Crônicas

Educação e música
Arnaldo Niskier

Quando se fala em Educação, muitos pensam somente no âmbito escolar, reduzindo o assunto a um período que normalmente fica situado entre os anos de estudo vividos por uma determinada pessoa. Ocorre uma tentativa de transformar todo um processo natural e gradual, num simples limite específico (espaço físico), que denominamos sala de aula.   O processo educativo, porém, vai muito além. Educar é conhecer o mundo, aprender a convivência em sociedade, englobando tanto ensinar como aprender.
 
A música é uma linguagem que se traduz em formas sonoras capazes de 
comunicar sensações, sentimentos e pensamentos, por meio da organização 
sistemática entre o som e o silêncio, presente em todas as culturas nas mais diversas situações. Faz parte da educação desde há muito tempo, sendo que, já na Grécia antiga, era considerada fundamental para a formação dos futuros cidadãos.
 
Pesquisas da neurociência dos últimos 10 anos fizeram descobertas significativas no processo cerebral. A matemática e a música têm muito mais itens em comum do que somente a consoante inicial.
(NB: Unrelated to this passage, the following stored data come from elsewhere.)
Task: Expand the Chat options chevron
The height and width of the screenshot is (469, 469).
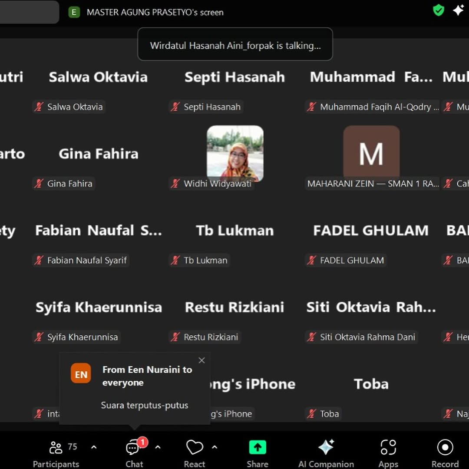Action: click(x=158, y=447)
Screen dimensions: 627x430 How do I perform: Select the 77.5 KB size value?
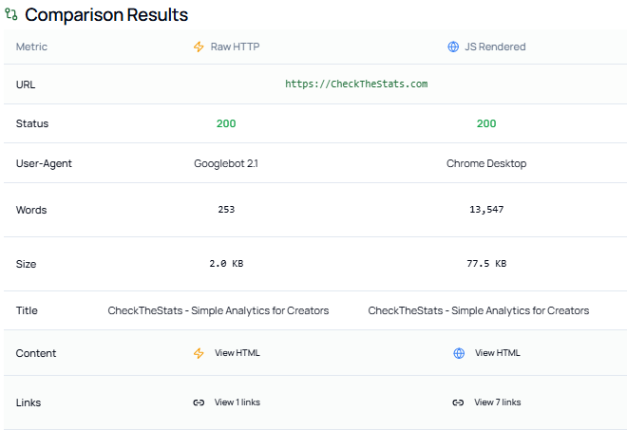(x=486, y=264)
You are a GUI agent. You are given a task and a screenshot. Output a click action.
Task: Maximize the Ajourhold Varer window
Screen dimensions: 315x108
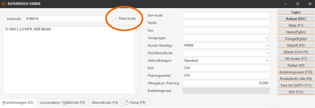(298, 4)
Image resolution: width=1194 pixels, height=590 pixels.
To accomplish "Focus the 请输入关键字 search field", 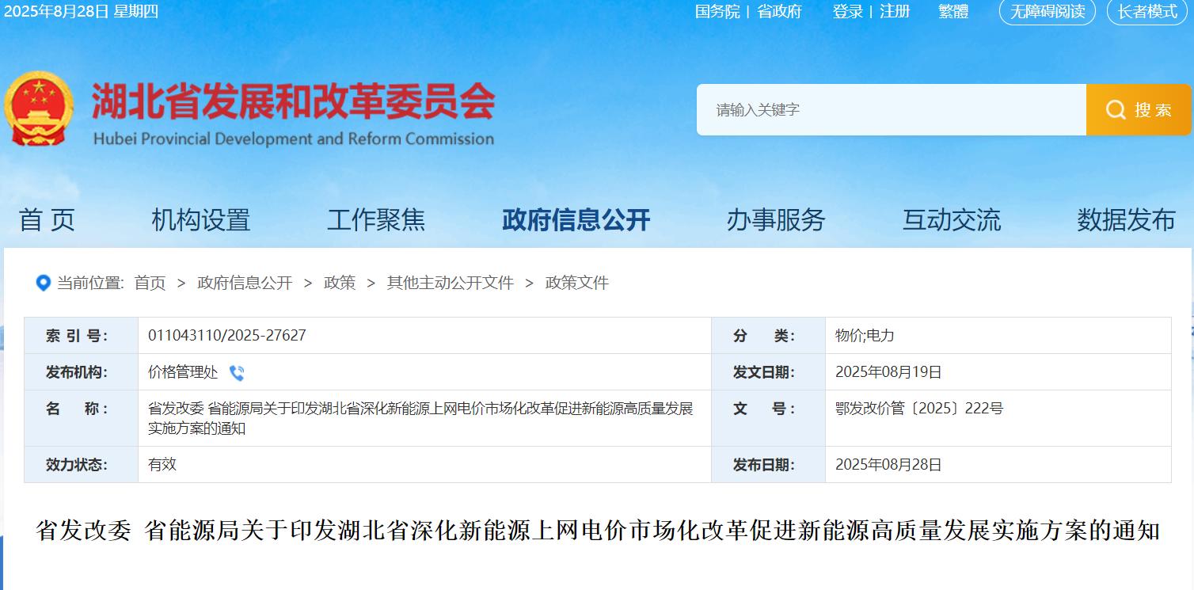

A linguagem das duas é universal. Não importa se no Brasil ou na China, na antiguidade ou na contemporaneidade: o raciocínio é o mesmo tanto para os sistemas numéricos, quanto para as escalas sonoras. Este é o fator responsável por eternizar não só os teoremas de Pitágoras, como também as melodias harmônicas de Mozart e os acordes de Bach.
 
A música atua nos dois hemisférios do cérebro. O lado esquerdo, que é mais lógico e sequencial, e o direito, que é holístico, intuitivo, criativo. No processo musical os dois lados são trabalhados.
 
Um dos estímulos mais potentes para os circuitos do cérebro, além de ajudar no raciocínio lógico-matemático, a música contribui para a compreensão da linguagem, o desenvolvimento da comunicação, a percepção de sons sutis e para o aprimoramento de outras habilidades.
 
As melhores lembranças que tenho da minha primeira escola – o Instituto de Educação, na Tijuca – se relacionam com a música. Eu devia ter entre 4 e 5 anos, quando minha primeira professora, D. Paulina, promovia um inesquecível momento de repouso para acalmar os alunos. Deitávamos todos em esteiras, ao som de música clássica. Até hoje a melodia de Clair de Lune, de Débussy, não só me acalma como conforta as saudades que tenho daquelas lembranças. Um detalhe curioso: quis o destino que D. Paulina, anos mais tarde, viesse a ser a minha amada sogra. Mas essa é outra história.
 
Não por acaso, a nomenclatura que os gregos atribuíram a “professor” foi Ephorus (que, no idioma antigo, significa farol que irradia LUZ para todos os lados). No latim, a palavra correspondente para designar “professor” é magister, que significa “tirar de dentro para fora”. Educar, portanto, é iluminar a vida através da luz do conhecimento, que deve brotar de dentro do aluno para fora de sua existência.